作業指示:
1) 次の(a)〜(c)が大会長挨拶の内容と一致するかを判断し、それぞれ「はい」か「いいえ」で答えてください。根拠となる本文の語句も、そのまま引用して添えてください。
(a) 今回の学術大会は日本大学松戸歯学部で開催される。
(b) 「50周年記念講堂」は500名を収容できる。
(c) 2018年度改定で、口腔機能低下症に対する口腔機能管理が保険導入された。
2) 第17回日本口腔検査学会学術大会の大会長挨拶について、本文の最後の文のあとから続きを書き足してください。
++++ 本文 ++++
|大会長挨拶

 

 第17回日本口腔検査学会学術大会

 大会長 平野 浩彦

 東京都健康長寿医療センター

 病 院 歯科口腔外科 部長

 研究所 自立促進と精神保健研究チーム 研究部長

 この度、第17回日本口腔検査学会学術大会の大会長を拝命しました。このような機会を頂戴しました日本口腔検査学会、ならびに本学会会員の皆様に感謝申し上げます。今回は、私の母校である日本大学松戸歯学部で学術大会を開催させて頂きます。松戸歯学部では創設50周年記念事業として、新校舎「50周年記念棟」を建築し、2024年4月1日から運用を開始しております。本学術大会は300名が収容できる「50周年記念講堂」を中心に学術大会企画を運営致します。

 今回の大会テーマを「臨床検査で知る「くち」の物語」と掲げました。検査とは「ある基準をもとに、異状の有無、適不適などを調べること」で、ヒトを対象とした臨床検査は「身体状態を知る」、「異常の原因(疾患等の有無)を調べる」、「治療計画立案」、「治療効果の確認」等を目的として広く実施されています。「口腔検査」に目を転じると臨床検査としての目的をより一層活用する場面が増えている印象があります。その一端を、近年の診療報酬改定の動向より見ることが出来ます。報酬改定の重点的対応が求められる基本方針分野の一つとして「口腔機能低下への対応」が掲げられており、2018年度改定では、口腔機能発達不全症、口腔機能低下症に対する口腔機能管理が保険導入されました。さらに2024年度改定では「かかりつけ歯科医機能の評価」として、口腔機能管理に関する実績要検討が評価されることになりました。これは、乳幼児期、青年期、壮年期、さらに高齢期における、従来のう蝕、歯周病の重症化予防に加え、口腔機能の獲得・維持に資する口腔機能管理実施が生涯を通じた口腔の健康の維持に寄与すると言えます。
++++ 記録情報 ++++
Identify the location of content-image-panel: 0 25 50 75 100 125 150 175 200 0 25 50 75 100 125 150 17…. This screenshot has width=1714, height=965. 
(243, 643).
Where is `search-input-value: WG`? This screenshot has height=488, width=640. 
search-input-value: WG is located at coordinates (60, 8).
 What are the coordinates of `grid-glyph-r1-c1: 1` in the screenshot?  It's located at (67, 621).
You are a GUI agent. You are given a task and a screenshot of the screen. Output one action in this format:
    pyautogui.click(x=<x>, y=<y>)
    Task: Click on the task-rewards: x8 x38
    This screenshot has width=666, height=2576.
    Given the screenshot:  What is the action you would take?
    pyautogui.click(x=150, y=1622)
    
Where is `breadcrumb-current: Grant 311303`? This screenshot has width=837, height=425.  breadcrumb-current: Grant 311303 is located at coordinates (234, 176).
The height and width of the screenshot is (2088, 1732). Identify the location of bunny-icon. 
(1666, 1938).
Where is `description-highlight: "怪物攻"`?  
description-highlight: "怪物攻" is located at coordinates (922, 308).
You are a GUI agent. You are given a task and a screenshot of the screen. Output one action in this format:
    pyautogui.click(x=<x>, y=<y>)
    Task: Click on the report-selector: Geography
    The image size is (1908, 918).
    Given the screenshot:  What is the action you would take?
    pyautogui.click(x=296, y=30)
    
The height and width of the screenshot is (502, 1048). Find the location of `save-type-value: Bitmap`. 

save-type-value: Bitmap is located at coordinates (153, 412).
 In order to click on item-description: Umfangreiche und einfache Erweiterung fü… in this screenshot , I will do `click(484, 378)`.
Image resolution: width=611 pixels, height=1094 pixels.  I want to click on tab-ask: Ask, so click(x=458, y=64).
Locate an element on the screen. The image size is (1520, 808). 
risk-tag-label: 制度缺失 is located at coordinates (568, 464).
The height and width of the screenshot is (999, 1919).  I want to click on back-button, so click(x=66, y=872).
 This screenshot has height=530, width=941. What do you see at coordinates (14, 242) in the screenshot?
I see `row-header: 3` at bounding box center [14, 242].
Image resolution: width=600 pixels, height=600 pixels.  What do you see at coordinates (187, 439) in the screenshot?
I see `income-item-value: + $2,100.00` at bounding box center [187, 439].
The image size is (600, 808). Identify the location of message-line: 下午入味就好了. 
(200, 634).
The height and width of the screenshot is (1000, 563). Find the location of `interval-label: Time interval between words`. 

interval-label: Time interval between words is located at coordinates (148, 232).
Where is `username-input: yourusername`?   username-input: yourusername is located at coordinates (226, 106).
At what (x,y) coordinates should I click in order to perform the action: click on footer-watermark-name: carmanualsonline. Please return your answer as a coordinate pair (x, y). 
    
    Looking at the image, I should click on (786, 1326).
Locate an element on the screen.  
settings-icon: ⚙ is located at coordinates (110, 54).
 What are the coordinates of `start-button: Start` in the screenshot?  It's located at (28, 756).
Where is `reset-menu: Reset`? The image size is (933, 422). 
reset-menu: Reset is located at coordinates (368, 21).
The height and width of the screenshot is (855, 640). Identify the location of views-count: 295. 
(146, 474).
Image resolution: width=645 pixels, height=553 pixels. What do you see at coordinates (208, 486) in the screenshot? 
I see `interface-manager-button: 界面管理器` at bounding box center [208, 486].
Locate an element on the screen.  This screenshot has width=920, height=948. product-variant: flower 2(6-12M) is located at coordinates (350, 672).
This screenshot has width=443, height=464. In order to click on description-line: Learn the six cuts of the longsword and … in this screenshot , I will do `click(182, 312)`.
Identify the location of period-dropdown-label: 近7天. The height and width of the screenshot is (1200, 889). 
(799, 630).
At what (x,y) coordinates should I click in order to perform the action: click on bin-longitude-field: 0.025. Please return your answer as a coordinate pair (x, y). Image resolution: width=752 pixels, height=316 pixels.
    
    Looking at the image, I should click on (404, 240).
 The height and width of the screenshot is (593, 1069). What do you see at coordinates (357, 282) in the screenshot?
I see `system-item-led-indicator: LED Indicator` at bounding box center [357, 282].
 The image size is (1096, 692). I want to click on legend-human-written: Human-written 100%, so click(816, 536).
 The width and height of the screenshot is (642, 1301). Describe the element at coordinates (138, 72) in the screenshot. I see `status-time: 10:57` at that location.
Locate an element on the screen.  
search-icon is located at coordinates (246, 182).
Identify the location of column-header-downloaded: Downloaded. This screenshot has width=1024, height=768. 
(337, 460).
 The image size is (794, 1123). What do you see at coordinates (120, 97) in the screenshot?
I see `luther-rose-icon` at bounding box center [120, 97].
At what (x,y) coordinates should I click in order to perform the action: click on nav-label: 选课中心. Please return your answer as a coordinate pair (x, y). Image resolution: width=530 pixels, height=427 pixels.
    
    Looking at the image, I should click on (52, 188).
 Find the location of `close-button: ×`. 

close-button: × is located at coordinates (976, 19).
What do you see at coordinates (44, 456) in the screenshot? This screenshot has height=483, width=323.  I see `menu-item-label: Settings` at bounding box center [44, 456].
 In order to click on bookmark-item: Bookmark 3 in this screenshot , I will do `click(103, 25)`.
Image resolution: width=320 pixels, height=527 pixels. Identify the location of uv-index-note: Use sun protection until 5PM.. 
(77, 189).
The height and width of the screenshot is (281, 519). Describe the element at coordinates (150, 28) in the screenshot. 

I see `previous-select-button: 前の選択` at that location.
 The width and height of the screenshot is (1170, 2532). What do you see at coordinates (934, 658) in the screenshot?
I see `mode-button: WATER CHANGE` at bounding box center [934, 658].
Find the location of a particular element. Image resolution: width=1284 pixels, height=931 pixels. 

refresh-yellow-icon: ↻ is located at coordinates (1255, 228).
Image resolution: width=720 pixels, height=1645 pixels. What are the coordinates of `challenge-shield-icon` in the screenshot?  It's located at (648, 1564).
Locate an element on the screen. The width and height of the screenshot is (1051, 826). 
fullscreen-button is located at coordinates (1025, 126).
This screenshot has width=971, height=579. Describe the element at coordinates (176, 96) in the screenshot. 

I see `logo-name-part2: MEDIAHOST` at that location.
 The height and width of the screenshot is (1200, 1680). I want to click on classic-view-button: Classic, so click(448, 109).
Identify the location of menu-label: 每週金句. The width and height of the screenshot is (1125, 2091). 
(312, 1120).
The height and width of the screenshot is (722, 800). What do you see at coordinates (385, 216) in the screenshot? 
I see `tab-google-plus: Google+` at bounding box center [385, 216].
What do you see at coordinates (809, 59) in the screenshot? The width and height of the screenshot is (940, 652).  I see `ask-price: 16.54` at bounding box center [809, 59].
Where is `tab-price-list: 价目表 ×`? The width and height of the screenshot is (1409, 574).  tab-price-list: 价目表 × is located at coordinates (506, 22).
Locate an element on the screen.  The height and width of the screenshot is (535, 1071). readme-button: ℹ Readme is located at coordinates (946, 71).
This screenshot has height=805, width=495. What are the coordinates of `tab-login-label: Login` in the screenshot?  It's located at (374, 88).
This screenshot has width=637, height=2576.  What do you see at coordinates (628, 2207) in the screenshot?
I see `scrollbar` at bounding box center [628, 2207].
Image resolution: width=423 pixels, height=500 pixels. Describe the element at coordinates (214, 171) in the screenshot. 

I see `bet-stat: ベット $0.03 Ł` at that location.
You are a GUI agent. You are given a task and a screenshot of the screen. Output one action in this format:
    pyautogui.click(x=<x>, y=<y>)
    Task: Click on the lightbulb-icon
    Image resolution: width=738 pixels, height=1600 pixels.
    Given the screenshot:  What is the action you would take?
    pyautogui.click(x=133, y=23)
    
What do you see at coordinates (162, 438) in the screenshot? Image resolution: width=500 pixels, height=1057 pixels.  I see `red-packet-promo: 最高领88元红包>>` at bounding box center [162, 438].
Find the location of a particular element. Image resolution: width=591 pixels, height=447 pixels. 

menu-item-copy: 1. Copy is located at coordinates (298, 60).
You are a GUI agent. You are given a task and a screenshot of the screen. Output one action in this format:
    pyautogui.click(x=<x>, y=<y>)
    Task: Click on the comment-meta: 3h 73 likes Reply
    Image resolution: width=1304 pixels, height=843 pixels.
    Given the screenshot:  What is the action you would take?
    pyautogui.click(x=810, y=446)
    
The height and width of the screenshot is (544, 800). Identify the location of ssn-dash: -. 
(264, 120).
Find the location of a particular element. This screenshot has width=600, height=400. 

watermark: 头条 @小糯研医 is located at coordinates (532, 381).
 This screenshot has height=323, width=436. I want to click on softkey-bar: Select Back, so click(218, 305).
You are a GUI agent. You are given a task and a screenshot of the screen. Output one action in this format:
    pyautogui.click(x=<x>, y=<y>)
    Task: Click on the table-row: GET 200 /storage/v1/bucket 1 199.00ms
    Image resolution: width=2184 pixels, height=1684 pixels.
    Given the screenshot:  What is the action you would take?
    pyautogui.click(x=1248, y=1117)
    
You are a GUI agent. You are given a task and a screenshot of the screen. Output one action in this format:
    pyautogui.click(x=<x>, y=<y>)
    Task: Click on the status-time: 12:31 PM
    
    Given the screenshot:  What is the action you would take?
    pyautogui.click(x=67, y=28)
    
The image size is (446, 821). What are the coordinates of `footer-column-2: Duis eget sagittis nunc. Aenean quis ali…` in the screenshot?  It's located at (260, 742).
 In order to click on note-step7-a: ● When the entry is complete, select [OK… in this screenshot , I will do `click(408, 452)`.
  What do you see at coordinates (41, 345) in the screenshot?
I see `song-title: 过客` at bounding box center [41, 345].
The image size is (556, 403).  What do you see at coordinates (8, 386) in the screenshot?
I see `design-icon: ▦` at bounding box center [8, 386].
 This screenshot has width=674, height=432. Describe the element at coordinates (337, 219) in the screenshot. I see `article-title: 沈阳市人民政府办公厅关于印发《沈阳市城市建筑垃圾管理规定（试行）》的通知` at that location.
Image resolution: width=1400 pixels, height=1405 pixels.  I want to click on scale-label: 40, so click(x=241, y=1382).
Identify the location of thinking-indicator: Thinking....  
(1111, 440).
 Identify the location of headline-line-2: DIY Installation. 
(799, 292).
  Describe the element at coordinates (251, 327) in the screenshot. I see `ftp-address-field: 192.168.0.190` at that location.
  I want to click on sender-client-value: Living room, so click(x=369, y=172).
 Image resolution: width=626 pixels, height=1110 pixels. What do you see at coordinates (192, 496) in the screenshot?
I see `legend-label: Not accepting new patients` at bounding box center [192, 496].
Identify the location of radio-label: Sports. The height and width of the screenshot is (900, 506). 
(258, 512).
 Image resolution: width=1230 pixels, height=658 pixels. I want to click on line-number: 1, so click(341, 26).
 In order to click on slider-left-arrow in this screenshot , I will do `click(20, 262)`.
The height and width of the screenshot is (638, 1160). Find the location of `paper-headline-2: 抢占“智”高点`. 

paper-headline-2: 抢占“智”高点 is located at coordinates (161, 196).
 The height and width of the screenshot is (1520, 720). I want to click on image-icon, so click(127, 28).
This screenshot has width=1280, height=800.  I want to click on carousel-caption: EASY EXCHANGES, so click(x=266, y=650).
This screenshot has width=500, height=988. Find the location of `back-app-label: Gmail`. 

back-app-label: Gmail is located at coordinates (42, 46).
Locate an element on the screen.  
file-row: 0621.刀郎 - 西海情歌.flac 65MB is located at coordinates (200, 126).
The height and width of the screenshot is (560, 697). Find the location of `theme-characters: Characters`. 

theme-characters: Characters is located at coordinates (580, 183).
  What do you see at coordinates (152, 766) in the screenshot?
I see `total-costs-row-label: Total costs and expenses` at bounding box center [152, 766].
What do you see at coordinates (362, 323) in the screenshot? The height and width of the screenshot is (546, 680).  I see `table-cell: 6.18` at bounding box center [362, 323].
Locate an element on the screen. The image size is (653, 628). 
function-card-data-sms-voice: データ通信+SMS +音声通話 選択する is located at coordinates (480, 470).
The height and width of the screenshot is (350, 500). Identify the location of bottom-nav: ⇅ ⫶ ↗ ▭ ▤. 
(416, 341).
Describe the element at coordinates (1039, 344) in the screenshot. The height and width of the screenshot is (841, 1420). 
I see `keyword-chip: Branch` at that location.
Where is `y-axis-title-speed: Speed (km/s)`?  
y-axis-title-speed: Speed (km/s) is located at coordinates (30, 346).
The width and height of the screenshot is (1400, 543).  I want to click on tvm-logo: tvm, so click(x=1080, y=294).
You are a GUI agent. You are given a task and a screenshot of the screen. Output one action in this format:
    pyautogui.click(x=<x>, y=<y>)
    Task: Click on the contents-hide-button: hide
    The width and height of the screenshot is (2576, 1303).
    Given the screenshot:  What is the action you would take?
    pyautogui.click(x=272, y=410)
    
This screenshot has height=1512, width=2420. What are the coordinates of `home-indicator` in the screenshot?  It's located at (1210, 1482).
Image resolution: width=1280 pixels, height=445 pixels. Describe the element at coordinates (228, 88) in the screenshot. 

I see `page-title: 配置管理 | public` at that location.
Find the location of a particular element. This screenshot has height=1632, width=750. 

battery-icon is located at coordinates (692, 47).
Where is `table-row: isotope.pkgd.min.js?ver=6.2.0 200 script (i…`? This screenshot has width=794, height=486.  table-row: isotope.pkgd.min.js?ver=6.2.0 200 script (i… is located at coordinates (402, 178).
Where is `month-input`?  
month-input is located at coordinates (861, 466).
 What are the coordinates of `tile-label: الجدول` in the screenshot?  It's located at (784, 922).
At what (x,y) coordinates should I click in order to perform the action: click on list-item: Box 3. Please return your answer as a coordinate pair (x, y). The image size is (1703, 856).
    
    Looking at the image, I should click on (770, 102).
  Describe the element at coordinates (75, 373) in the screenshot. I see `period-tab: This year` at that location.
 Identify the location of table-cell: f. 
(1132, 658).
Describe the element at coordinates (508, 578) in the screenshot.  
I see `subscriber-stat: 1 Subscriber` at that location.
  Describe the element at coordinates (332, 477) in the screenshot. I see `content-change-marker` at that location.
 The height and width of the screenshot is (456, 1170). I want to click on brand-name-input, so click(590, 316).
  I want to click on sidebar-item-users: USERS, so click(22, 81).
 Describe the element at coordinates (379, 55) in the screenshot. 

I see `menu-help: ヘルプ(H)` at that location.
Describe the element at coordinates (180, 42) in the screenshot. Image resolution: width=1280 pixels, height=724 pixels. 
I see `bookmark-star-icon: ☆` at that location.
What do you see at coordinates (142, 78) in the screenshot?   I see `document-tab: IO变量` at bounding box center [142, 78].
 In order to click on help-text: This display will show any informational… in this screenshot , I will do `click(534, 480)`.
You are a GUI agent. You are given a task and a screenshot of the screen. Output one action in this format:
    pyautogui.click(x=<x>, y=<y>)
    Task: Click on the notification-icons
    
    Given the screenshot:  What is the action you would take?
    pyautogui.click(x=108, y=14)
++++
作業ごとの解答:
1)
(a) はい。「今回は、私の母校である日本大学松戸歯学部で学術大会を開催させて頂きます。」
(b) いいえ。「300名が収容できる「50周年記念講堂」」
(c) はい。「2018年度改定では、口腔機能発達不全症、口腔機能低下症に対する口腔機能管理が保険導入されました」

2)
 一連の改定は、歯科医療機関を受診する患者像の変化や生活環境の多様化などにより、歯科疾患の疾病構造および治療内容が変化していることがその背景にあります。従来の歯科治療だけではなく、全身的な疾患や患者の生活状況なども踏まえ患者個々の状態に応じた口腔機能の獲得・維持・回復をめざす「治療・管理・連携型」の歯科治療を進めることが求められています。一連の歯科治療を適切に提供するためには、ライフステージにおける患者個々の「物語」を読み取ることが必要と考えます。本学術大会が「臨床検査で知る「くち」の物語」を読み取る機会になれば幸いです。

 たくさんの皆様のご参加を心よりお待ち申し上げます。